══ GIVEN RECORDS ══

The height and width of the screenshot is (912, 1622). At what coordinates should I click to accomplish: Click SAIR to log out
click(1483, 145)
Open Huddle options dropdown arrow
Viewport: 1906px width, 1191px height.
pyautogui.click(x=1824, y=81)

═══

An exact repetition of all the entries is required.

The height and width of the screenshot is (912, 1622). At what coordinates should I click to accomplish: Click SAIR to log out
click(1483, 145)
Open Huddle options dropdown arrow
Viewport: 1906px width, 1191px height.
pyautogui.click(x=1824, y=81)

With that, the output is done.